= Brief =
Only one portion of the data is to be written out: from the line bearing "This screenshot has height=1184, width=2235." through the line bearing "You are a computer-use". Write it exactly as it appears.

# # # #

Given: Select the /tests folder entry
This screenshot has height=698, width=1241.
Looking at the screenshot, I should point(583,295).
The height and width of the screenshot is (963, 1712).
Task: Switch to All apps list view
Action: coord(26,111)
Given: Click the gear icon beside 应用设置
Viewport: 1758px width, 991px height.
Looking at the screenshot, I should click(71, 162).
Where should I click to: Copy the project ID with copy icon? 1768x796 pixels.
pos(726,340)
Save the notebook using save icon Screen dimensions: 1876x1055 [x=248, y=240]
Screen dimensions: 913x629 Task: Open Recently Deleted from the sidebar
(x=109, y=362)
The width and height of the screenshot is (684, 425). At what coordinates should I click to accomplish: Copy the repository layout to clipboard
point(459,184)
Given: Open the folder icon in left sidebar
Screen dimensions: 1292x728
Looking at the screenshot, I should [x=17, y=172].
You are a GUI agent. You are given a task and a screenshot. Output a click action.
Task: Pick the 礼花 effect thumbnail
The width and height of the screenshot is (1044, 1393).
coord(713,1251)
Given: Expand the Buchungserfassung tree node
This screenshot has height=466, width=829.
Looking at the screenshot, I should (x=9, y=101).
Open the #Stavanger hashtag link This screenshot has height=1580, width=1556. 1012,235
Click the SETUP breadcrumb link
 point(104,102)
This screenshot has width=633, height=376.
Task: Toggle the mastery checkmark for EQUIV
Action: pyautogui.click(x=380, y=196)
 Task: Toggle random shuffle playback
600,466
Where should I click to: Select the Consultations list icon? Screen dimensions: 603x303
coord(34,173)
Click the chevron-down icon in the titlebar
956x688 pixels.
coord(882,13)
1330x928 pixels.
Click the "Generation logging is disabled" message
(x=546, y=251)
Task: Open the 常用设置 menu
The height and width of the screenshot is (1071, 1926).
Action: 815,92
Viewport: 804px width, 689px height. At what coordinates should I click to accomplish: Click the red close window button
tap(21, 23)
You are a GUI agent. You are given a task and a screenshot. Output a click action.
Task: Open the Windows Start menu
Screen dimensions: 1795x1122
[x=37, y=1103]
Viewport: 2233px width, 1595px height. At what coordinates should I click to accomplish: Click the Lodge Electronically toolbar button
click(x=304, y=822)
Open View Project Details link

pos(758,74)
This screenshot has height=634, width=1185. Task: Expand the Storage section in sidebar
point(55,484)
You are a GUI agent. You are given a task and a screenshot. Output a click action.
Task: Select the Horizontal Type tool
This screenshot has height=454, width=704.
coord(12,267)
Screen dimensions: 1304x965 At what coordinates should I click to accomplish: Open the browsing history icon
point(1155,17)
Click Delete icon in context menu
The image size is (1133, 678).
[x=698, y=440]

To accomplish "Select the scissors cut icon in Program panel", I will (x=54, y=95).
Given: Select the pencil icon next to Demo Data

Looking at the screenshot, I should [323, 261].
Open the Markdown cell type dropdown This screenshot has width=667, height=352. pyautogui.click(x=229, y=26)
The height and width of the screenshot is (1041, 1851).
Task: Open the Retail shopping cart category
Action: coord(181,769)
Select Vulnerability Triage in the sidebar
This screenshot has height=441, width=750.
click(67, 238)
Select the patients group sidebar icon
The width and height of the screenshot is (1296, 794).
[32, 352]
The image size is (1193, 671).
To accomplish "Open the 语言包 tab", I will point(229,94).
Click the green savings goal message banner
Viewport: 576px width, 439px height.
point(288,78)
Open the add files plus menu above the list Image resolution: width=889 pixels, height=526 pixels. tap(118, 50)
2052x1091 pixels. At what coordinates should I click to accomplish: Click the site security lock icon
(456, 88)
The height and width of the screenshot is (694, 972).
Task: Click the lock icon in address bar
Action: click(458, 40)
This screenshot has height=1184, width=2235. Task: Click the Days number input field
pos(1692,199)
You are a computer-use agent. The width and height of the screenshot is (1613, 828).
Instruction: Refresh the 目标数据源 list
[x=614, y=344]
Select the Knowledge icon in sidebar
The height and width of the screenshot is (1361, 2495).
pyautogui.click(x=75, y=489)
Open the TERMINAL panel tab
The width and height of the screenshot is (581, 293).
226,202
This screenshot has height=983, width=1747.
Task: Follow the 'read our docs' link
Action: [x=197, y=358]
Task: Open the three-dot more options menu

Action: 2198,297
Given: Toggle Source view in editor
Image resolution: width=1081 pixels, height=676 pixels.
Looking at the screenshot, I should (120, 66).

# # # #

= Result for this task =
This screenshot has height=1184, width=2235. Task: Click the Days number input field
pos(1692,199)
You are a computer-use agent. The width and height of the screenshot is (1613, 828).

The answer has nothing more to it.